Monotone Convergence Theorem

This is week four of re-writing a proof from the book Measure, Integration & Real Analysis by Sheldon Axler. The proof covered here demonstrates the Monotone Convergence Theorem.

Lemma 1: \(\int f d\mu = \sup \{ \sum_{j=1}^{m} \mu (A_j ):A_1,\dots ,A_m \text{ are disjoint sets in } \mathcal{S}, c_1,\dots ,c_m \in [0,\infty ], f(x)\geq \sum_{j=1}^{m}c_j \chi_{A_j} \; \forall \; x\in X \}\)

Lemma 2: Suppose \((X,\mathcal{S},\mu )\) is a measure space and \(E_1\subseteq E_2\subseteq \dots\) is an increasing sequence in \(\mathcal{S}\), then \(\mu (\cup_{k=1}^{\infty} E_k ) = \lim_{k\to \infty}\mu (E_k)\).

Monotone Convergence Theorem: Suppose \((X,\mathcal{S},\mu )\) is a measure space and \(0\leq f_1 \leq f_2 \leq \dots\) is an increasing sequence of \(\mathcal{S}\)-measurable functions. Define \(f:X\to [0,1]\) by \(f(x)=\lim_{k\to \infty} f_k (x)\). Then \(\lim_{k\to \infty}\int f_k d\mu = \int fd\mu\).

Proof: \((\lim_{k\to \infty}\int f_k d\mu \leq \int f d\mu ):\) note that since each \(f_i\) is \(\mathcal{S}\)-measurable its holds that \(f\) is \(\mathcal{S}\)-measurable. Furtheremore, since \(f_k(x)\leq f(x)\) for every \(x\in X\), we have that \(\int f_k(x)d\mu \leq \int fd\mu\) for each \(k\in \mathbb{Z}_{+}\). Hence, we have that \(\lim_{k\to \infty}\int f_k d\mu \leq \int f d\mu\).

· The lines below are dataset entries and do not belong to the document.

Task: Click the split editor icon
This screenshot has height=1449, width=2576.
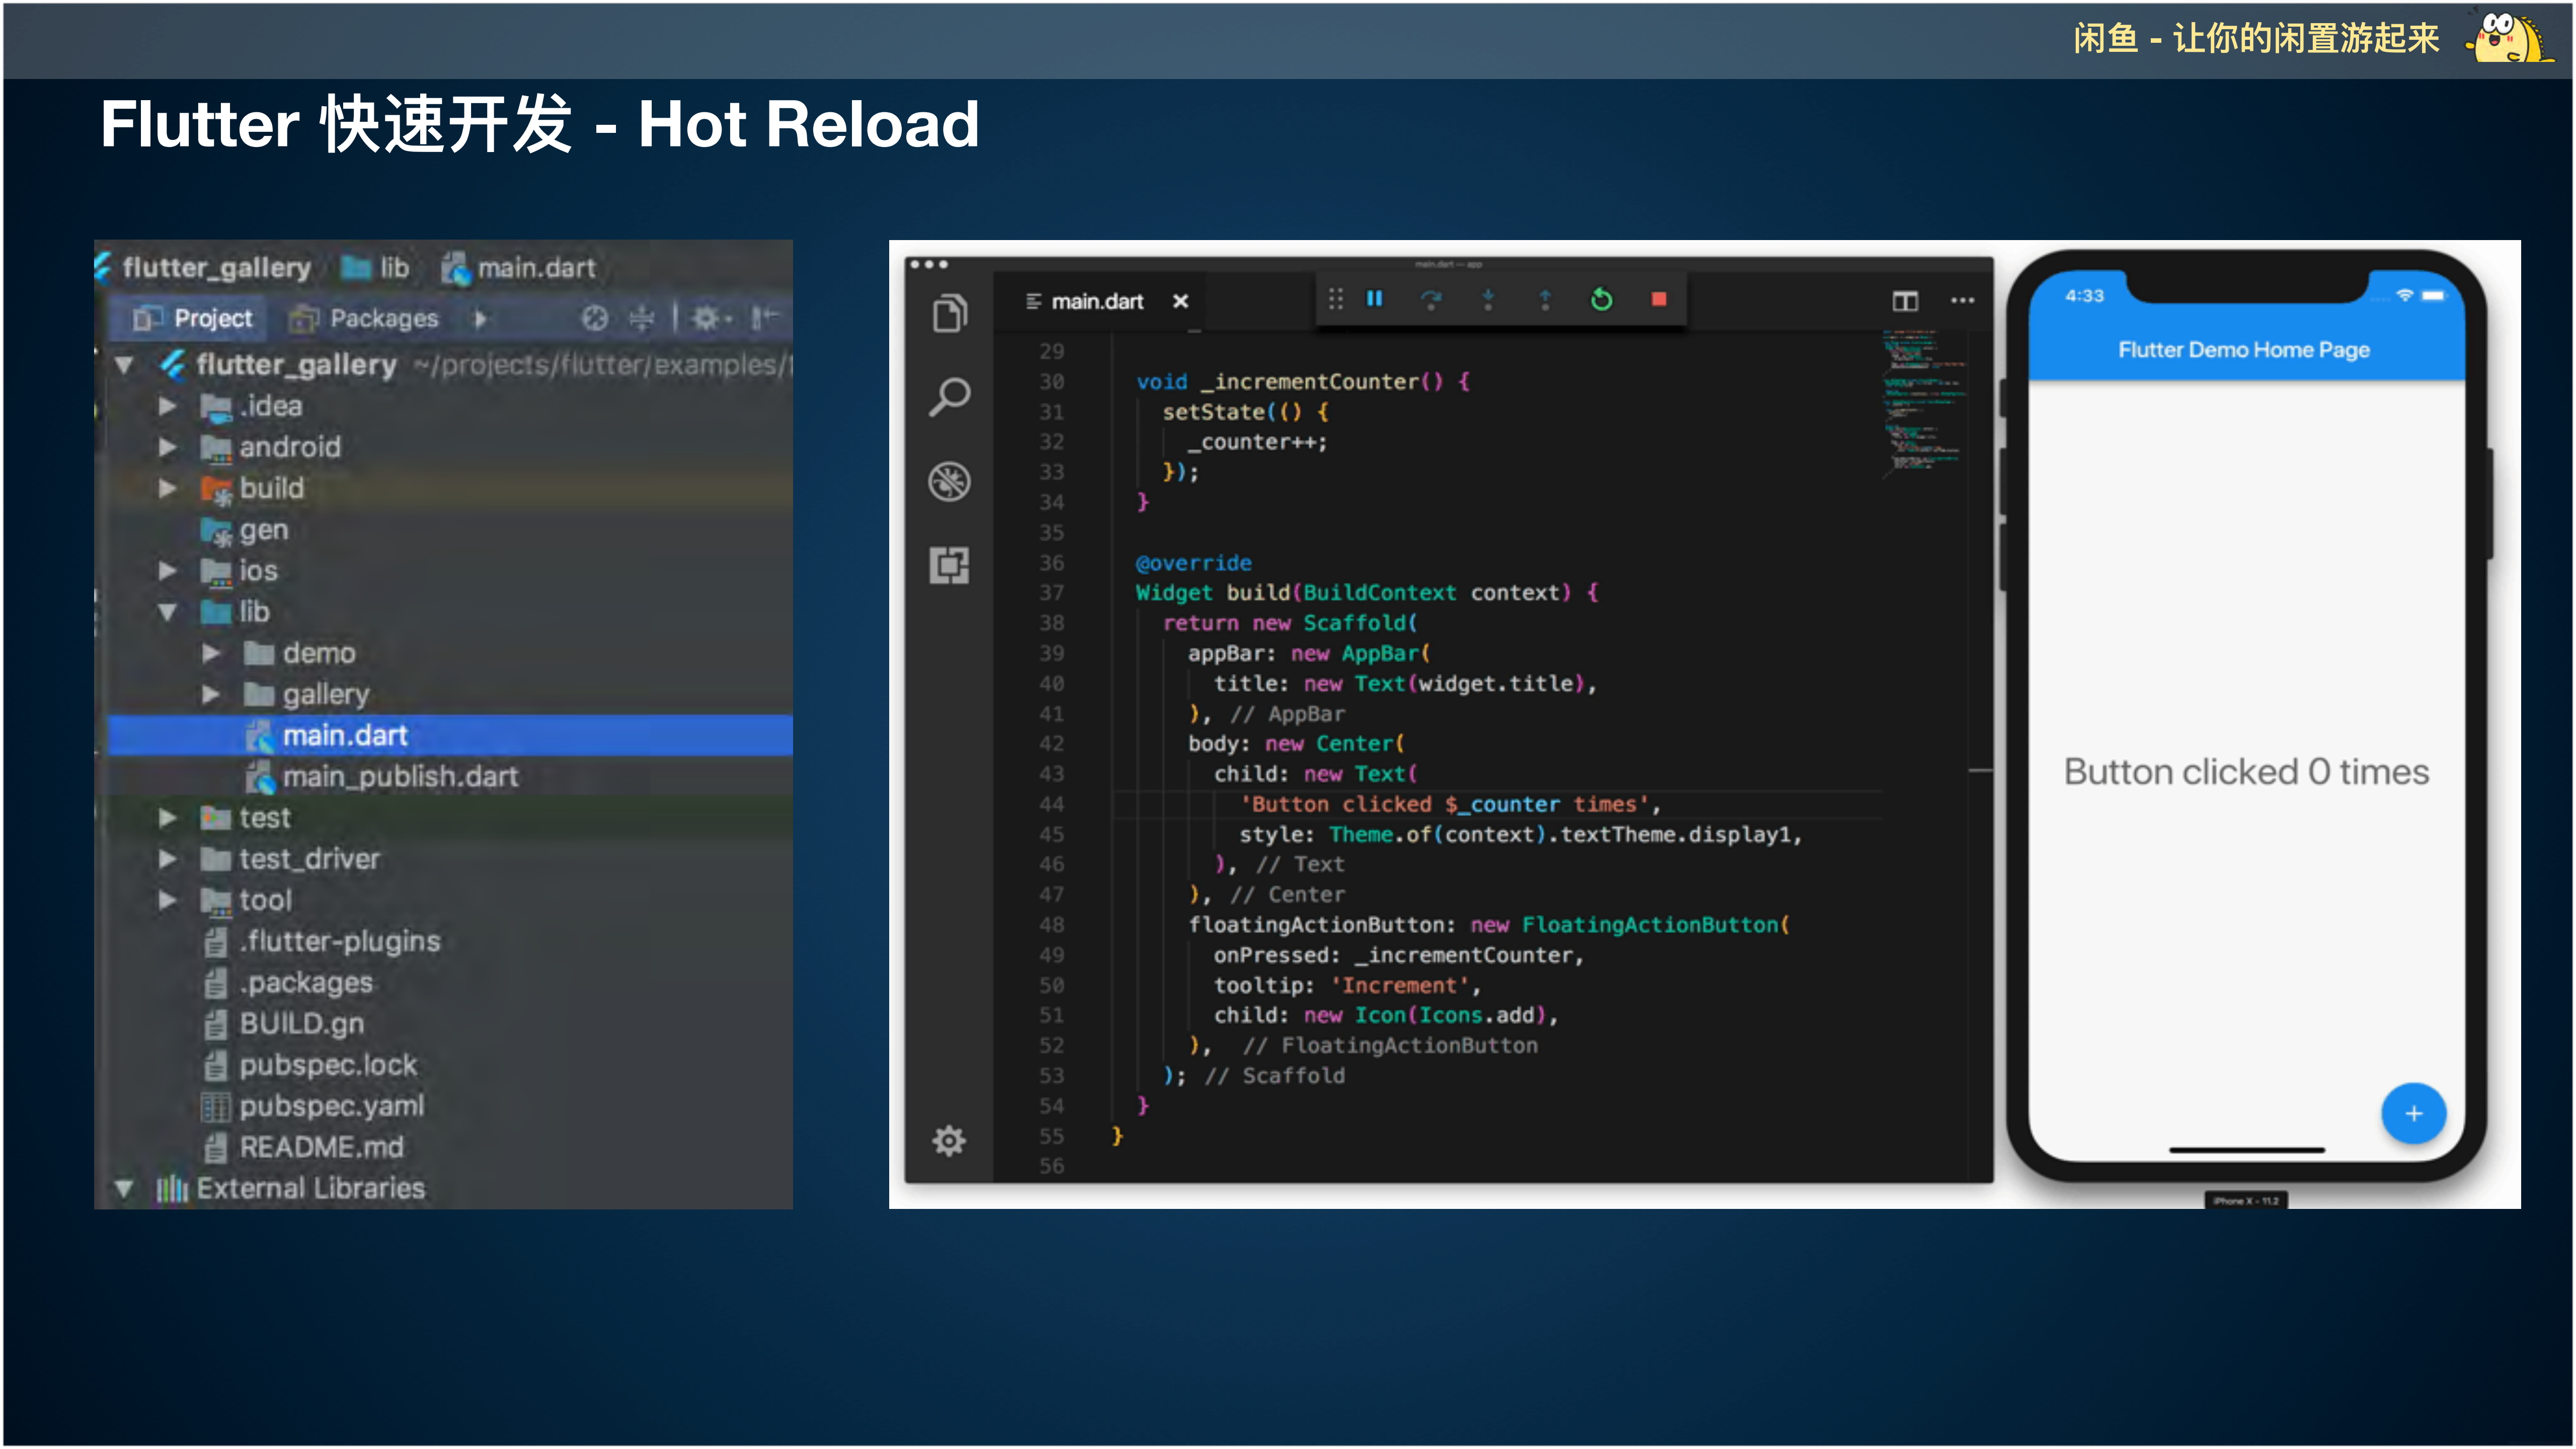Action: point(1904,301)
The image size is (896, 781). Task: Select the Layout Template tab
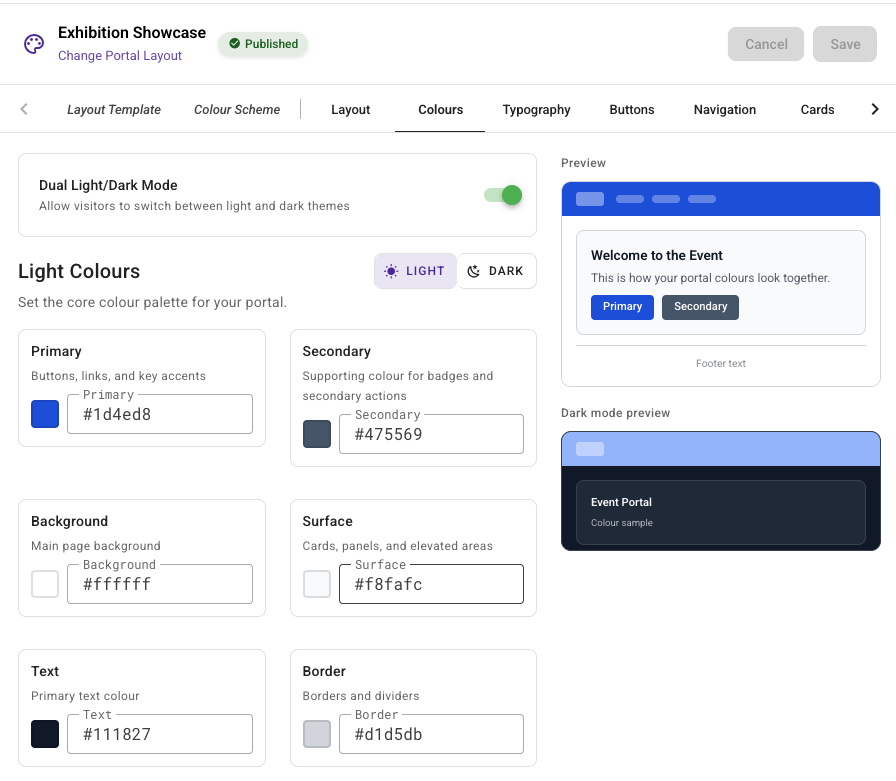point(114,109)
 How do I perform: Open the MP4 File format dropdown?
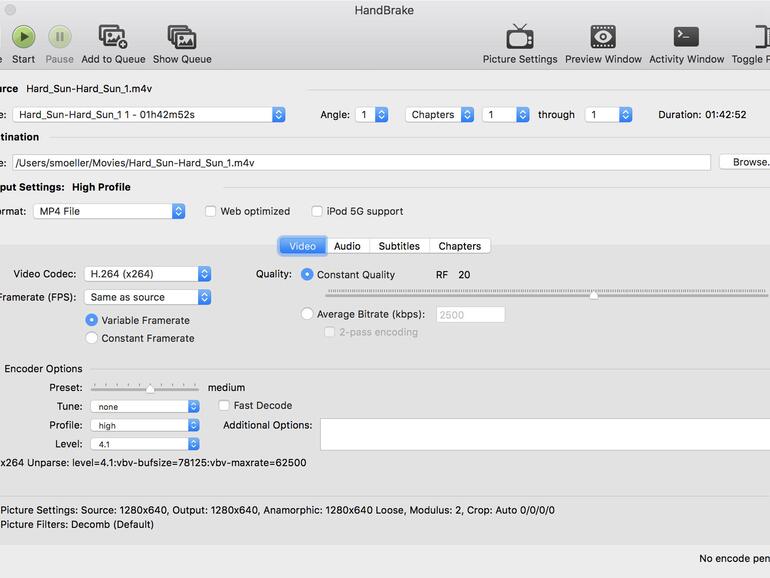click(x=109, y=211)
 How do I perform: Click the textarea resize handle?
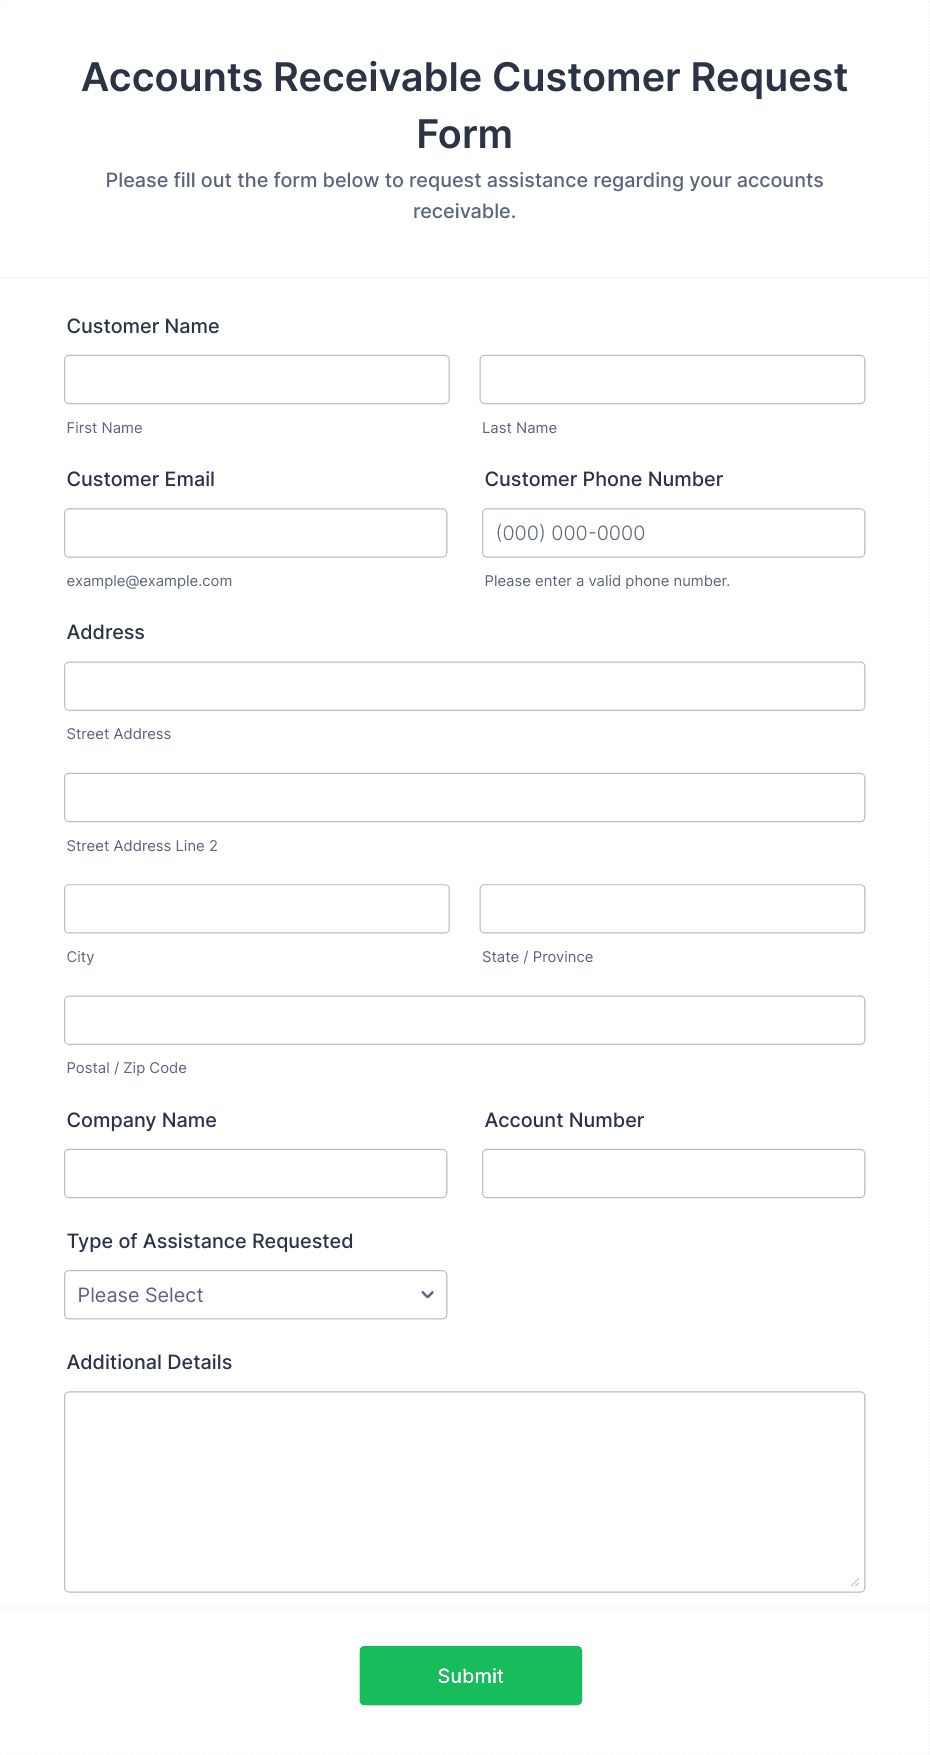point(857,1583)
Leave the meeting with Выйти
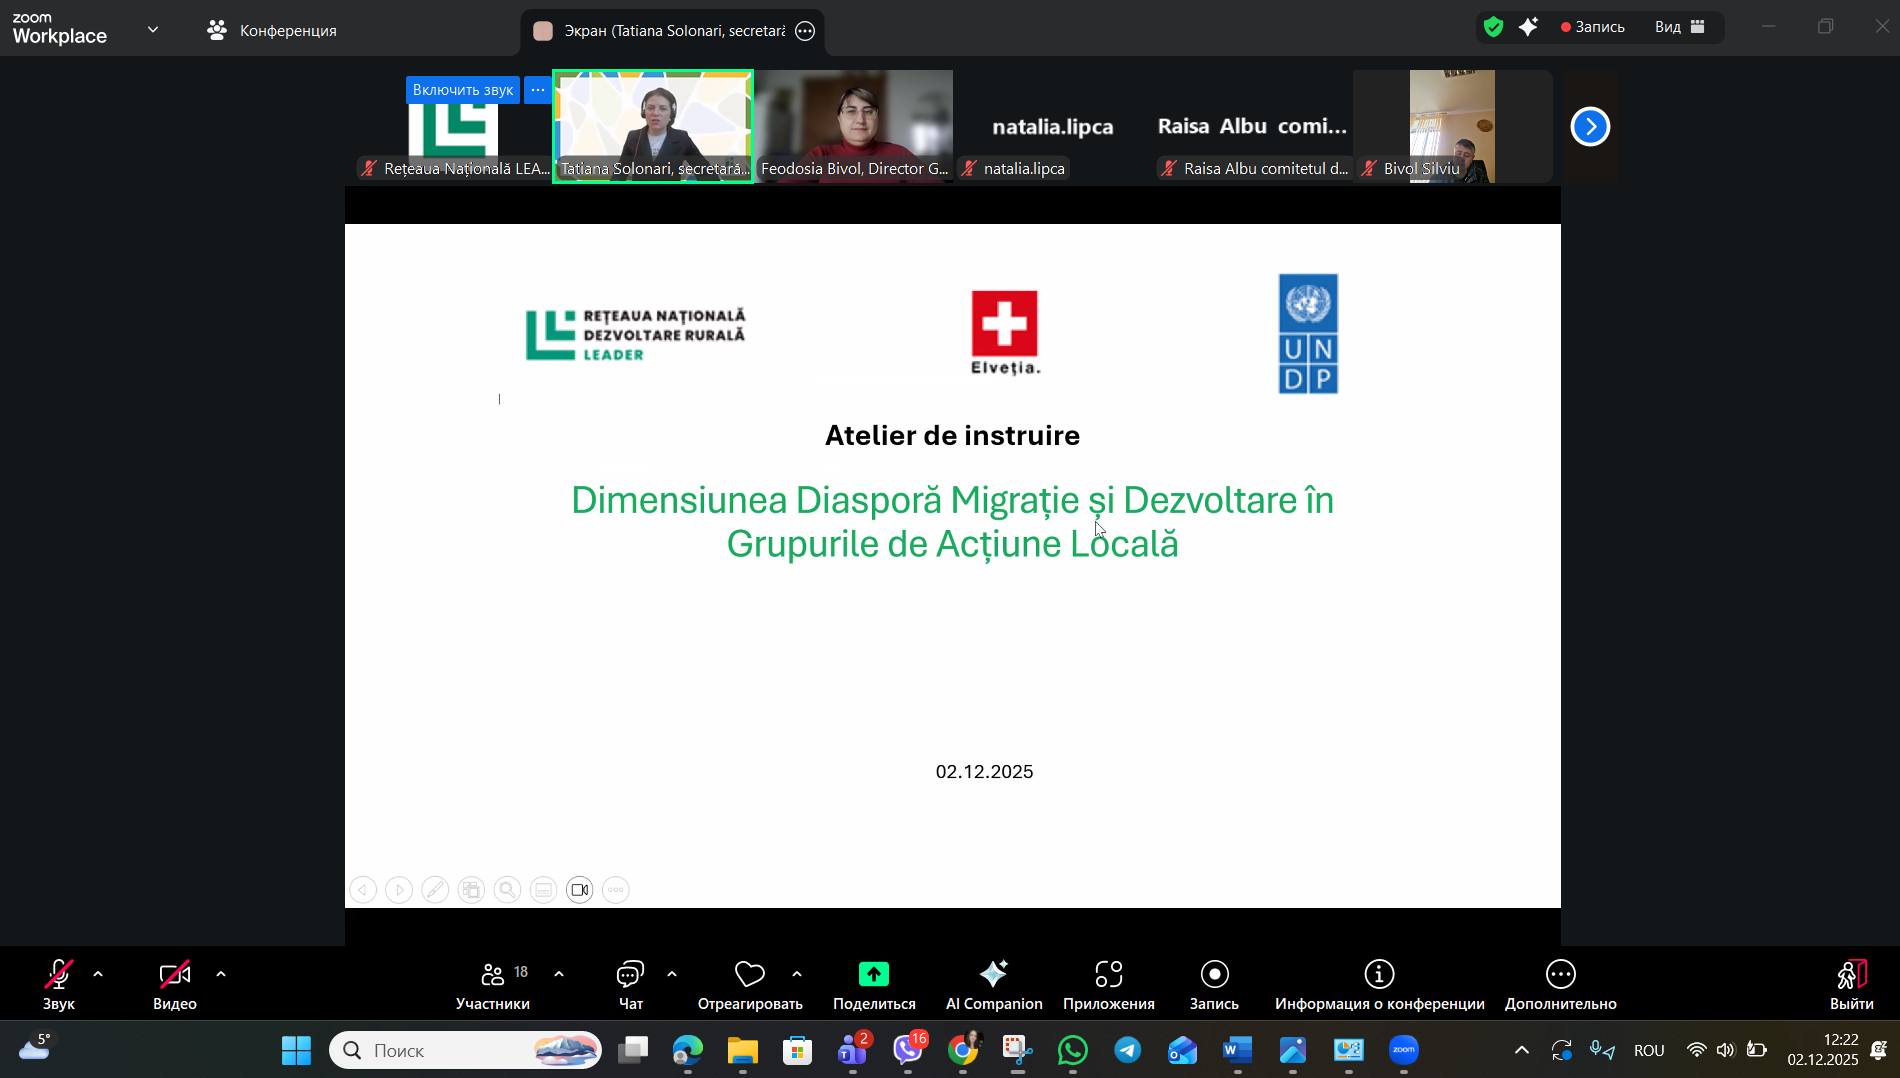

\((\lim_{k\to \infty}\int f_k d\mu \geq \int f d\mu ):\) suppose \(A_1,\dots ,A_m\) are disjoint sets in \(\mathcal{S}\) and \(c_1,\dots ,c_m \in [0,\infty ]\) such that \(f(x)\geq \sum_{j=1}^{m}c_j\chi_{A_j}(x)\) for every \(x\in X\). Essentiaally, the choosen set \(A_1,\dots ,A_m\) are used to define a simple function which lower bounds \(f\). Let \(t\in (0,1)\). For \(k\in \mathbb{Z}_{+}\), let \(E_k =\{ x\in X\mid f_k(x)\geq t\sum_{j=1}^{m} c_j \chi_{A_j}(x) \}\) (Eq. 1). By construction, \(E_1\subseteq E_2\subseteq \dots\) is an increasing sequence of sets in \(\mathcal{S}\) whose union equals \(X\). Note, Lemma 2 applies and we have \(\lim_{k\to \infty}\mu (A_j\cap E_k)=\mu (A_j)\) for each \(j\in \{1,\dots ,m \}\). Thus, by Lemma 3 we have that \(\int f_k d\mu \leq t\sum_{j=1}^{m}c_j \mu (A_j\cap E_k)\). By taking the lmit as \(k\to \infty\) and \(t\to 1\), we get \(\lim_{k\to \infty}\int f_kd\mu \geq \sum_{j=1}^{m}c_j \mu (A_j)\). As \(A_1,\dots ,A_m\) was arbitrarly declared, let \(A_1,\dots ,A_m\) be the sup \(\mathcal{S}\)-partion of \(X\) and all \(c_1,\dots c_m\in [0,\infty]\) satisfying Eq 1. Finally, by Lemma 1, we get \(\lim_{k\to \infty}\int f_k d\mu \geq \int f d\mu\) completing the proof. \(\square\)